Tsukasa Theater

脚本家/役者・近藤司のブログ

脚本のクラス1

今セメスターでは新しく脚本のクラスも履修しています。僕が取っているのはHB StudioのJullie Mackeeという先生のClarity, Economy and Mysteryというクラスです。クラスは3時間とやや長く、生徒も皆頭が良さそうに話をするので若干引きますが、多少厳しくクラスを保たないと悲惨な集まりになるんだろうなとも思います。

このクラスはとても丁寧に構成されていて、脚本を一切書いたことがない人でもちゃんと始めることができるようになっています。その上、脚本としてどこかに応募する際のフォーマット(フォントは何で、インデントはいくつで、紙はどれで、フォルダーはどうとか、そういう具体的なこと)までちゃんと説明してくれる(というか、それを守っていない作品はクラスで発表できない)のでプロフェッショナルを目指している人にも十分学ぶことがあると思います。

クラスは基本的に各生徒が11のテーマに沿って短いワンシーンの脚本を書いてきて、それを好きな人に読ませ(教室にはちゃんとした役者も招待されている)て、先生やクラスメイトから批評をもらう、という進行になっています。テーマは順番にこなさなくてはいけません。例えば最初のテーマは2人の人間の本当の会話を録音して、好きな部分を3分だけ書きおこす。というものでした。内容に一切手を加えてはいけません。これは実際の会話がどのようなものか、学ぶことを目的としています。
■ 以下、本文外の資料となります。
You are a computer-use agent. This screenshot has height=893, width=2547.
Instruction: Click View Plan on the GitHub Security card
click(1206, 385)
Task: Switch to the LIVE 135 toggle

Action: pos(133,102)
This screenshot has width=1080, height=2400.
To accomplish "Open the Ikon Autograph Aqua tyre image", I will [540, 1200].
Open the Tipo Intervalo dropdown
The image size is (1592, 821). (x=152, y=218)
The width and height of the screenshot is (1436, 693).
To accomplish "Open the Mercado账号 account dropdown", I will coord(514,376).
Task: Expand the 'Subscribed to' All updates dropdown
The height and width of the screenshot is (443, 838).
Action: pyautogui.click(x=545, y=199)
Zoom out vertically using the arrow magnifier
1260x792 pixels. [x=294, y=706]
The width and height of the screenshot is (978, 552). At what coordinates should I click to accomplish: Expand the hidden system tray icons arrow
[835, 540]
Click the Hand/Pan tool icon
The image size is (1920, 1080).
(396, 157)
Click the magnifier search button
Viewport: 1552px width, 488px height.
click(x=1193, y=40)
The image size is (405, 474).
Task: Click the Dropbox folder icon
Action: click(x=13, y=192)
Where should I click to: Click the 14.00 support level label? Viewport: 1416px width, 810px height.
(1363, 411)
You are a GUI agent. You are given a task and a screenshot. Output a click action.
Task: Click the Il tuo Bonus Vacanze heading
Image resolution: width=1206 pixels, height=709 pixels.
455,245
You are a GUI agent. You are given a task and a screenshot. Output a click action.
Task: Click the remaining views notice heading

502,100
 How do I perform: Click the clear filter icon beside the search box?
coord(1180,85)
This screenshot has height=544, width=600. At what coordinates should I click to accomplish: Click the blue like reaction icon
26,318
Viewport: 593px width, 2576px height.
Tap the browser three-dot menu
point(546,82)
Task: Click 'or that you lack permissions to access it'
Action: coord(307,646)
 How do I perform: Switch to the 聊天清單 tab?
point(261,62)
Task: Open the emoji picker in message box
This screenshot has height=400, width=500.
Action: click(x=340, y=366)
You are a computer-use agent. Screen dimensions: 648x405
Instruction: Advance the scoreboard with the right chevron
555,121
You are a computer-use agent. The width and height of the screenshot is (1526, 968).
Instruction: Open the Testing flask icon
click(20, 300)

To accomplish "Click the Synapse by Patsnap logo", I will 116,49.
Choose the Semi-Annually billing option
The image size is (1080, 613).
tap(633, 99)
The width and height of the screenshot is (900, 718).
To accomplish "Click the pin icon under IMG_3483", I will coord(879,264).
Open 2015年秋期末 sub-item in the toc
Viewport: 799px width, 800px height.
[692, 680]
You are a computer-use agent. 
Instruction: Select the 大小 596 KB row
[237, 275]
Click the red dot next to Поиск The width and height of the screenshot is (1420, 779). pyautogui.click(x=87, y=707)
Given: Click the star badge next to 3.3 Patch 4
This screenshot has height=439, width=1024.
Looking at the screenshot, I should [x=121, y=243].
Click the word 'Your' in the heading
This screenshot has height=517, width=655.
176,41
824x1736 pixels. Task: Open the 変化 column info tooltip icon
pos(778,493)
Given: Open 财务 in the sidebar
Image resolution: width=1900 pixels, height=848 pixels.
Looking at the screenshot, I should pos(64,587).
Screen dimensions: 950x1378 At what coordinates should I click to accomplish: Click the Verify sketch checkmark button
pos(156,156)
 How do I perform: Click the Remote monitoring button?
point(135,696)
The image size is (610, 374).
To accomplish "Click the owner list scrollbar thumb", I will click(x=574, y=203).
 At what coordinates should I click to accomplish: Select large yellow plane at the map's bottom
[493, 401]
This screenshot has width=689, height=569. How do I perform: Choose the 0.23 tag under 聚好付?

クラスでは、役者たちに自分の脚本を読んでもらい、その後先生とクラスメイト全員で気づいたこと、良かった点悪かった点、質疑応答などのやり取りをして、最終的に先生が次のテーマに進むか、もう一度書き直させるか、決めます。
1〜11のテーマはまだ全部は知らないですが、基本的に2人しか登場しない、ワンシーン、そして実際の時間の流れで行う(それから10年後、とは行かない)、というシバリがあります。

授業のベースになっているのはStuart Spencerの『The Playwright's Guidebook』という本です。

The Playwright's Guidebook

The Playwright's Guidebook

僕の次の授業の課題は「二人の人物がいる。そして一つの本がある。片方の人物はその本をもう片方から欲しいと思っている。」というシーンです。本は日記でも何でも良いですが、そこには具体的な欲求がないといけません。この課題のテーマは「片方にたいして強い要望があるキャラクターを描く」というものです。今徹夜で書いています。10ページ以内です。

「父親が死に、6年ぶりにNYにかえってきたMegan。父親のアパートで一冊の本を見ながら泣いている。そこに入ってくる妹のCatherine。Catherineはその本が父の日記で、姉のMeganは遺産に関する文章がないか探しているんだと思って奪いとる。Meganはなんとか妹の手から本を取り返そうとするがそれは日記ではなく。。。」